--- TASK BRIEF ---
Copy the following material word for word, omitting the pictures.
===== RECORDS FOR THIS EXERCISE =====
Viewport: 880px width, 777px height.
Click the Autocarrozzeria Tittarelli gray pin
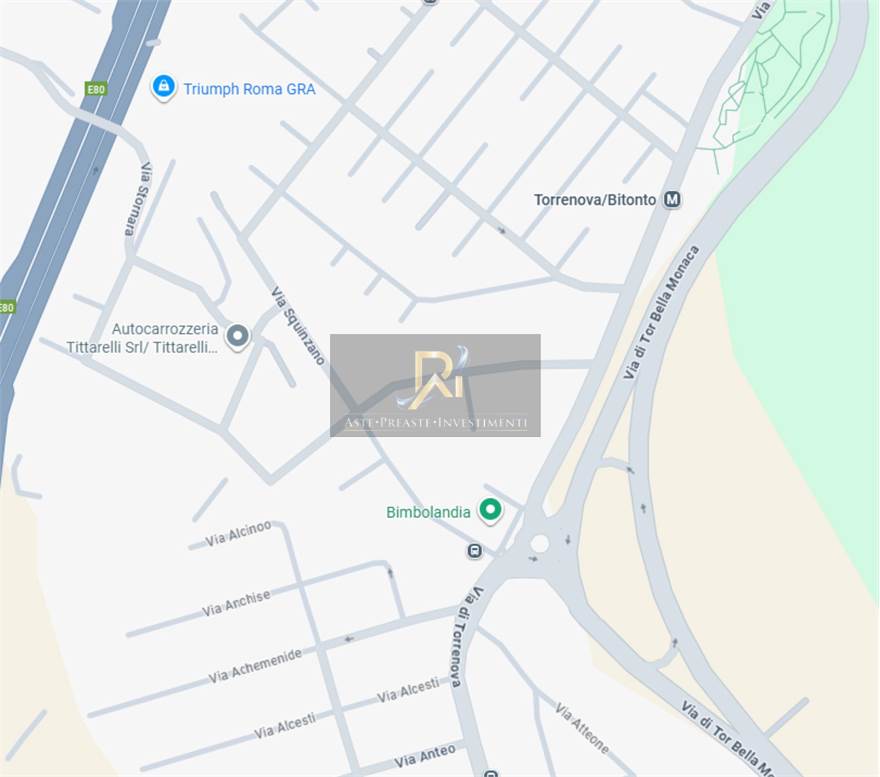[x=237, y=337]
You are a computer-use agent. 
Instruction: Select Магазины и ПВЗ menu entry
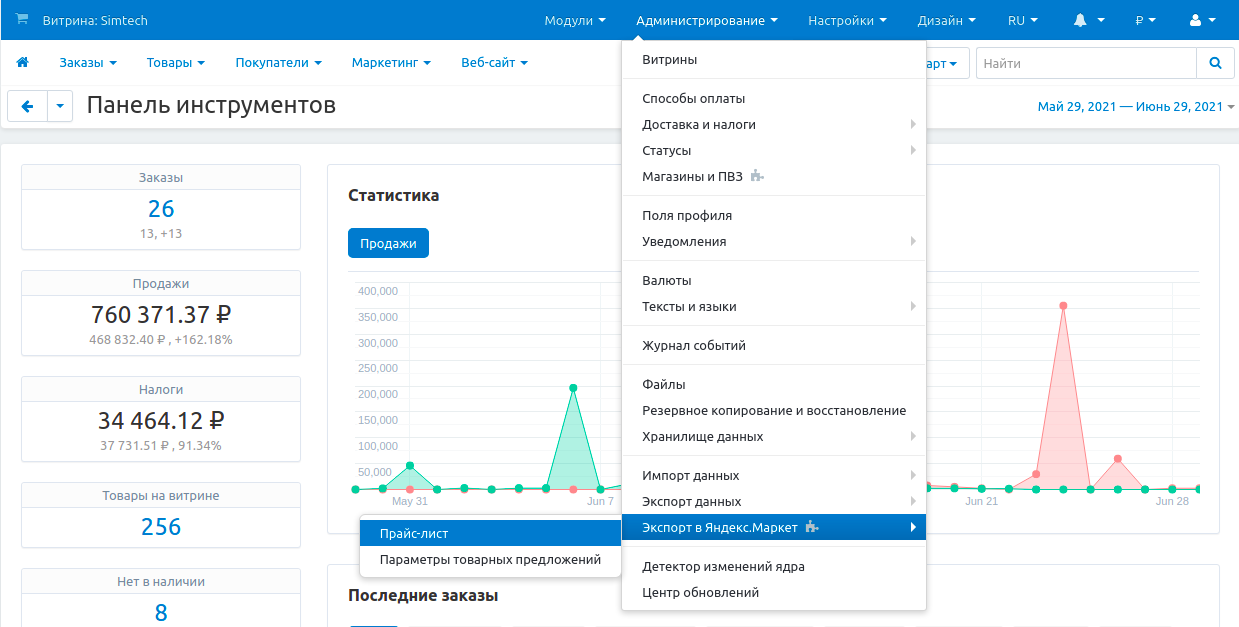tap(699, 177)
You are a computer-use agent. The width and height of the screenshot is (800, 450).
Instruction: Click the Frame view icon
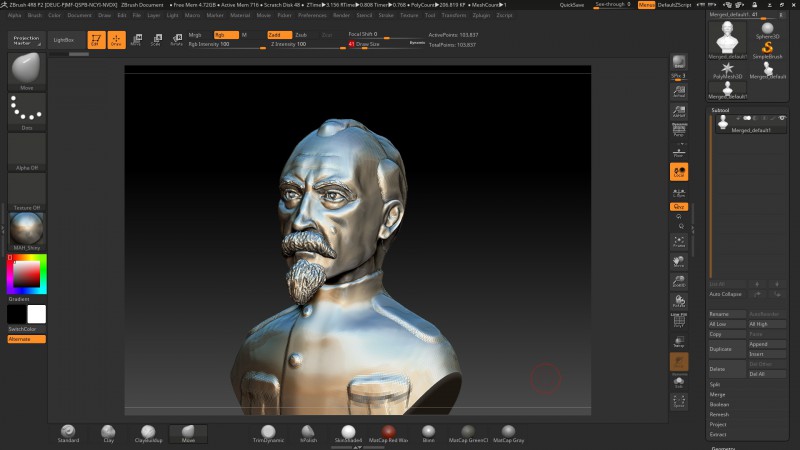(x=679, y=242)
=====
--- WRITTEN SOLUTION ---
Viewport: 880px width, 777px height.
Click the Autocarrozzeria Tittarelli gray pin
[x=237, y=337]
You are a computer-use agent. 
Instruction: Select Магазины и ПВЗ menu entry
tap(699, 177)
You are a computer-use agent. The width and height of the screenshot is (800, 450).
Instruction: Click the Frame view icon
(x=679, y=242)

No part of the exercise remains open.